*** Opening of DATASET CONTENT ***

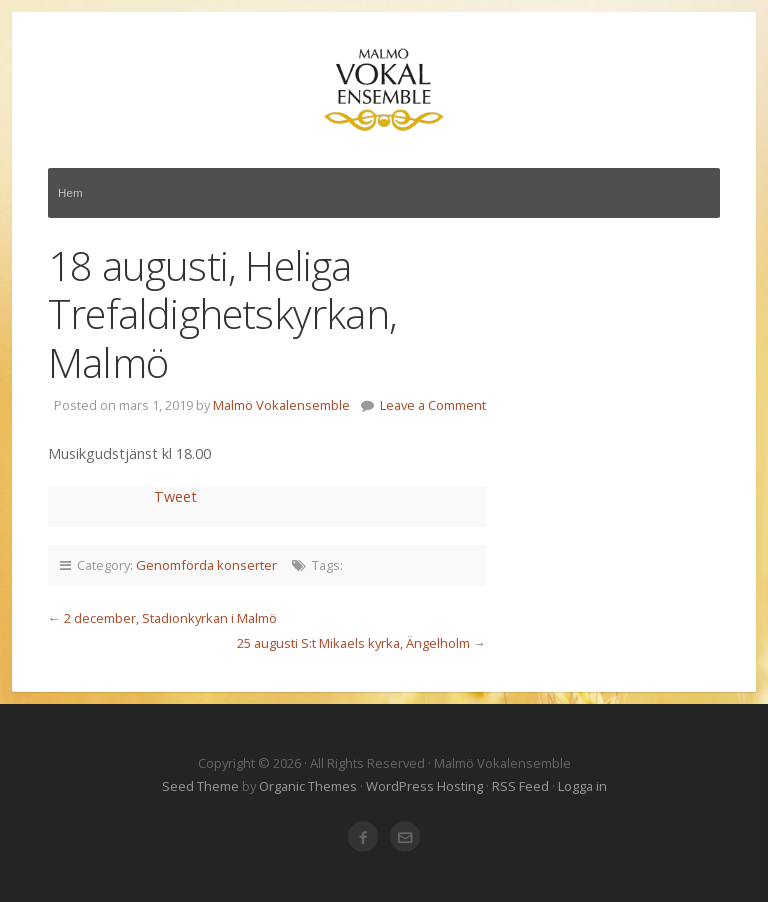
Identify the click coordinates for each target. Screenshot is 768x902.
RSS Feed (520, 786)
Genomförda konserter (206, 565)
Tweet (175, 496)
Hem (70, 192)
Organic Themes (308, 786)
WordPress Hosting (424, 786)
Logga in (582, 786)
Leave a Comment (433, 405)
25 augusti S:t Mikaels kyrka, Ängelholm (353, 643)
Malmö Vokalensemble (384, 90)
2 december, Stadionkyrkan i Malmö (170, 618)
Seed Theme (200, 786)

*** Close of DATASET CONTENT ***

TASK TO COMPLETE: Copy all the lines of data exactly as they appear, dropping any images.

EXERCISE ANSWER:
Identify the click coordinates for each target. Screenshot is 768x902.
RSS Feed (520, 786)
Genomförda konserter (206, 565)
Tweet (175, 496)
Hem (70, 192)
Organic Themes (308, 786)
WordPress Hosting (424, 786)
Logga in (582, 786)
Leave a Comment (433, 405)
25 augusti S:t Mikaels kyrka, Ängelholm (353, 643)
Malmö Vokalensemble (384, 90)
2 december, Stadionkyrkan i Malmö (170, 618)
Seed Theme (200, 786)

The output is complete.